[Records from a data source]
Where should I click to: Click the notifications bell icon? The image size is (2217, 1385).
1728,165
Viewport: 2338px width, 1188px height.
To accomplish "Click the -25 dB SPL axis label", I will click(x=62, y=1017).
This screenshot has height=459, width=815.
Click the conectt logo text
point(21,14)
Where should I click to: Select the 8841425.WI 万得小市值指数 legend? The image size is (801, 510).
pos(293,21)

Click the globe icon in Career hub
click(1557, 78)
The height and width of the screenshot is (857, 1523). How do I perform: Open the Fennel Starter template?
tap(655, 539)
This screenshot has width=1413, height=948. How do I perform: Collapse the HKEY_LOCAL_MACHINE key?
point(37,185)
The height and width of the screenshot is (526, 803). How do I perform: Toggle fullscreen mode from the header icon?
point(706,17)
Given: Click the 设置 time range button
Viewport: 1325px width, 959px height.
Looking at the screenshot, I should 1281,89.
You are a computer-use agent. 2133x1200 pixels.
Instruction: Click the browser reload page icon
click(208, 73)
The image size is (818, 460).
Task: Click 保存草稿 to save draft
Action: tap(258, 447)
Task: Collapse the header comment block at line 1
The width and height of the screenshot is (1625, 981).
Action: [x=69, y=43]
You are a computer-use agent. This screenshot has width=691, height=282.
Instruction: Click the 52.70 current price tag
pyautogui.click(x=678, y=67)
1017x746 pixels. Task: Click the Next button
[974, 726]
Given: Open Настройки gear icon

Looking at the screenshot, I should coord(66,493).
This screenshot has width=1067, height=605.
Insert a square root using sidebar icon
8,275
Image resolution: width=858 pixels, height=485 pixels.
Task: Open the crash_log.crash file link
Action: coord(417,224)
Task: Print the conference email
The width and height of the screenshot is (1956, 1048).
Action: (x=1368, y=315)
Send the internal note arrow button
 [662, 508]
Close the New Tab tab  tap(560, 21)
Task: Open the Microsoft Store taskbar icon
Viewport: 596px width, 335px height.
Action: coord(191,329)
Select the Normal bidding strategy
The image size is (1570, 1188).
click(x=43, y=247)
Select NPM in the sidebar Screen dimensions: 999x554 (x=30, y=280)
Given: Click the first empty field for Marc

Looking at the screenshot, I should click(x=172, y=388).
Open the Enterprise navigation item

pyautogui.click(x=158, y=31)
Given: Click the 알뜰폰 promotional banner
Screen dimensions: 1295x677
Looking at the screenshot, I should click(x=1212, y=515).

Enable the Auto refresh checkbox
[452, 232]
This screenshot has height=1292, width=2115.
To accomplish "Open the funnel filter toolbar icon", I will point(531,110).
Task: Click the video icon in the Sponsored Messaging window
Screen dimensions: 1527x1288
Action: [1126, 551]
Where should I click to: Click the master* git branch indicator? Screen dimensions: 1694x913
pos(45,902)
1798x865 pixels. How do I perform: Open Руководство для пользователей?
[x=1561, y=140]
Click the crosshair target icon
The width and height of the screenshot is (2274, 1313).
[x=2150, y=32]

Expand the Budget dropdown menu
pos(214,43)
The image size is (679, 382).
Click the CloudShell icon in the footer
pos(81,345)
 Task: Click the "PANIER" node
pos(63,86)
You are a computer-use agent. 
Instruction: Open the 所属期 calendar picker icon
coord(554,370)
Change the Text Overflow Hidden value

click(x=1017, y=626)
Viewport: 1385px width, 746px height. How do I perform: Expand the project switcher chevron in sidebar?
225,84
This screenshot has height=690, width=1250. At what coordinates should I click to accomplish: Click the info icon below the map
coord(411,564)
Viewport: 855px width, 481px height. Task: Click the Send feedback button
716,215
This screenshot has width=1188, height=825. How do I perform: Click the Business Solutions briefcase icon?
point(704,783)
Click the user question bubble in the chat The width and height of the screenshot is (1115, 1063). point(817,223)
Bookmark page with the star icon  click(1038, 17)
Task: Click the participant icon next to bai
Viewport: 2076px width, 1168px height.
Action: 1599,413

=== Work required ===
Transcribe the data exactly.

=== Task response ===
Where should I click to: Click the notifications bell icon? The image size is (2217, 1385).
1728,165
Viewport: 2338px width, 1188px height.
To accomplish "Click the -25 dB SPL axis label", I will click(x=62, y=1017).
This screenshot has height=459, width=815.
Click the conectt logo text
point(21,14)
Where should I click to: Select the 8841425.WI 万得小市值指数 legend? The image size is (801, 510).
pos(293,21)

Click the globe icon in Career hub
click(1557, 78)
The height and width of the screenshot is (857, 1523). How do I perform: Open the Fennel Starter template?
tap(655, 539)
This screenshot has width=1413, height=948. How do I perform: Collapse the HKEY_LOCAL_MACHINE key?
point(37,185)
The height and width of the screenshot is (526, 803). How do I perform: Toggle fullscreen mode from the header icon?
point(706,17)
Given: Click the 设置 time range button
Viewport: 1325px width, 959px height.
Looking at the screenshot, I should 1281,89.
You are a computer-use agent. 2133x1200 pixels.
Instruction: Click the browser reload page icon
click(208, 73)
The image size is (818, 460).
Task: Click 保存草稿 to save draft
Action: tap(258, 447)
Task: Collapse the header comment block at line 1
The width and height of the screenshot is (1625, 981).
Action: [x=69, y=43]
You are a computer-use agent. This screenshot has width=691, height=282.
Instruction: Click the 52.70 current price tag
pyautogui.click(x=678, y=67)
1017x746 pixels. Task: Click the Next button
[974, 726]
Given: Open Настройки gear icon

Looking at the screenshot, I should coord(66,493).
This screenshot has width=1067, height=605.
Insert a square root using sidebar icon
8,275
Image resolution: width=858 pixels, height=485 pixels.
Task: Open the crash_log.crash file link
Action: coord(417,224)
Task: Print the conference email
The width and height of the screenshot is (1956, 1048).
Action: (x=1368, y=315)
Send the internal note arrow button
 [662, 508]
Close the New Tab tab  tap(560, 21)
Task: Open the Microsoft Store taskbar icon
Viewport: 596px width, 335px height.
Action: coord(191,329)
Select the Normal bidding strategy
The image size is (1570, 1188).
click(x=43, y=247)
Select NPM in the sidebar Screen dimensions: 999x554 (x=30, y=280)
Given: Click the first empty field for Marc

Looking at the screenshot, I should click(x=172, y=388).
Open the Enterprise navigation item

pyautogui.click(x=158, y=31)
Given: Click the 알뜰폰 promotional banner
Screen dimensions: 1295x677
Looking at the screenshot, I should click(x=1212, y=515).

Enable the Auto refresh checkbox
[452, 232]
This screenshot has height=1292, width=2115.
To accomplish "Open the funnel filter toolbar icon", I will point(531,110).
Task: Click the video icon in the Sponsored Messaging window
Screen dimensions: 1527x1288
Action: [1126, 551]
Where should I click to: Click the master* git branch indicator? Screen dimensions: 1694x913
pos(45,902)
1798x865 pixels. How do I perform: Open Руководство для пользователей?
[x=1561, y=140]
Click the crosshair target icon
The width and height of the screenshot is (2274, 1313).
[x=2150, y=32]

Expand the Budget dropdown menu
pos(214,43)
The image size is (679, 382).
Click the CloudShell icon in the footer
pos(81,345)
 Task: Click the "PANIER" node
pos(63,86)
You are a computer-use agent. 
Instruction: Open the 所属期 calendar picker icon
coord(554,370)
Change the Text Overflow Hidden value

click(x=1017, y=626)
Viewport: 1385px width, 746px height. How do I perform: Expand the project switcher chevron in sidebar?
225,84
This screenshot has height=690, width=1250. At what coordinates should I click to accomplish: Click the info icon below the map
coord(411,564)
Viewport: 855px width, 481px height. Task: Click the Send feedback button
716,215
This screenshot has width=1188, height=825. How do I perform: Click the Business Solutions briefcase icon?
point(704,783)
Click the user question bubble in the chat The width and height of the screenshot is (1115, 1063). point(817,223)
Bookmark page with the star icon  click(1038, 17)
Task: Click the participant icon next to bai
Viewport: 2076px width, 1168px height.
Action: 1599,413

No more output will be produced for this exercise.